* _WORK TO DO_: Rewrite the lines starting at the one that contains "Given: Click the PaaS abbreviation cell" and ending at the one that contains "Looking at the screenshot, I should [63, 31].", both included, as a Markdown table with the columns No. and Line, leaving out blank lines and pictures.

* _THE DATA_:
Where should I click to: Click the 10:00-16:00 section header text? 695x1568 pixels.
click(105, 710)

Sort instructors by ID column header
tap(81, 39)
...
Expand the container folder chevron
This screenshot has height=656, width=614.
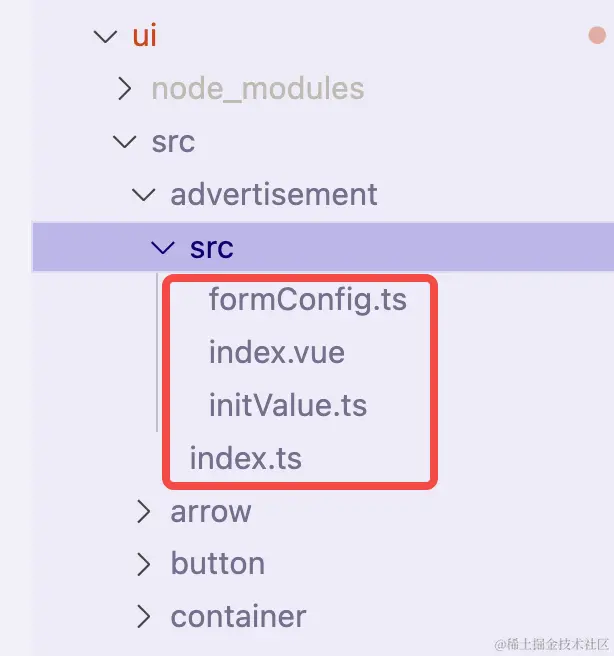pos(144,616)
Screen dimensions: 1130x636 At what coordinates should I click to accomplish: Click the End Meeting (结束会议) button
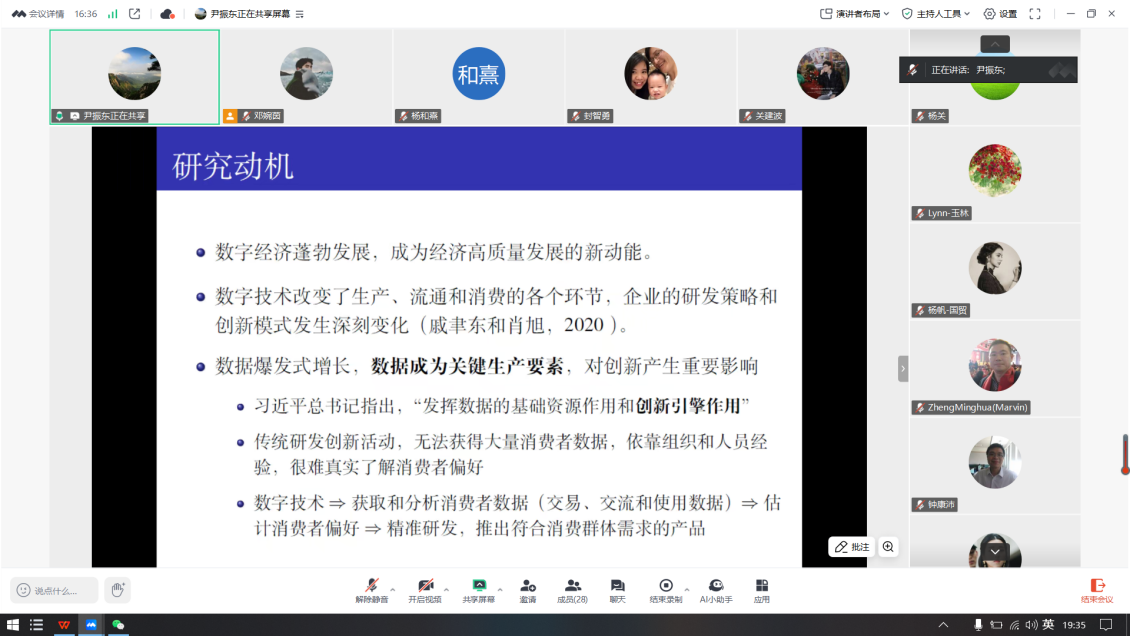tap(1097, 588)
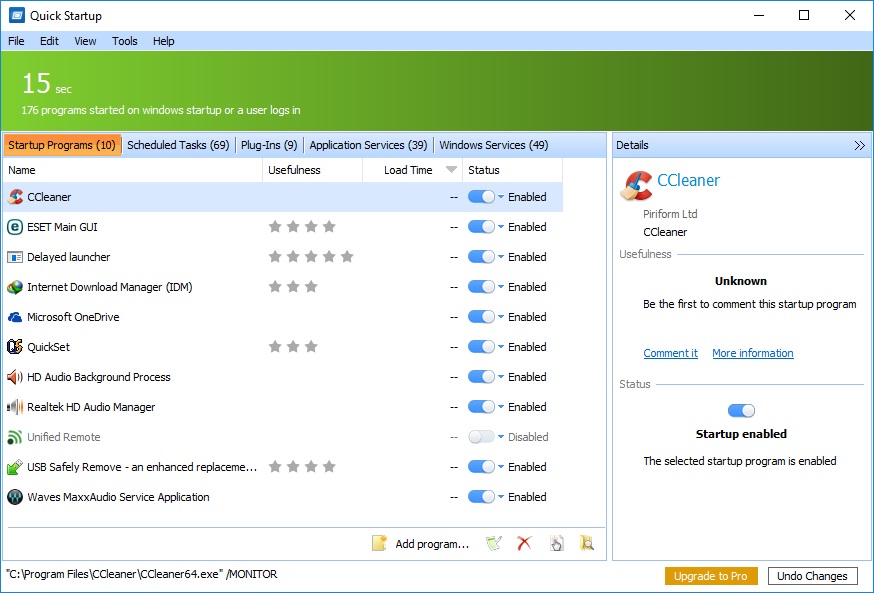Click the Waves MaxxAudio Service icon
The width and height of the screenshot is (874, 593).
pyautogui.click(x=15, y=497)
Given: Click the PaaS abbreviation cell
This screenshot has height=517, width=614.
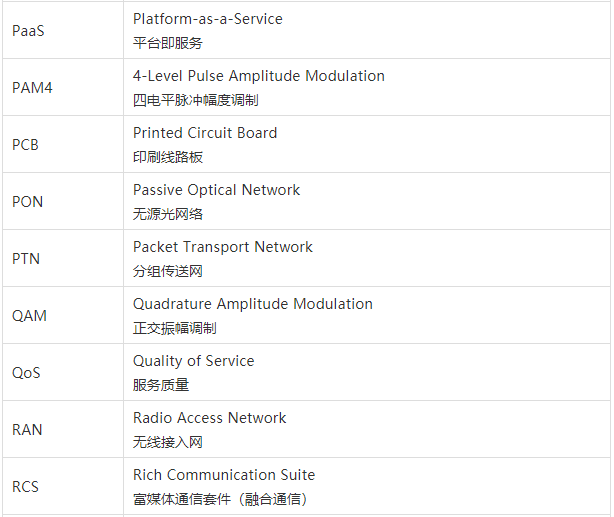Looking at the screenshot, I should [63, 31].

* _RESPONSE_:
| No. | Line |
|---|---|
| 1 | Given: Click the PaaS abbreviation cell |
| 2 | This screenshot has height=517, width=614. |
| 3 | Looking at the screenshot, I should [63, 31]. |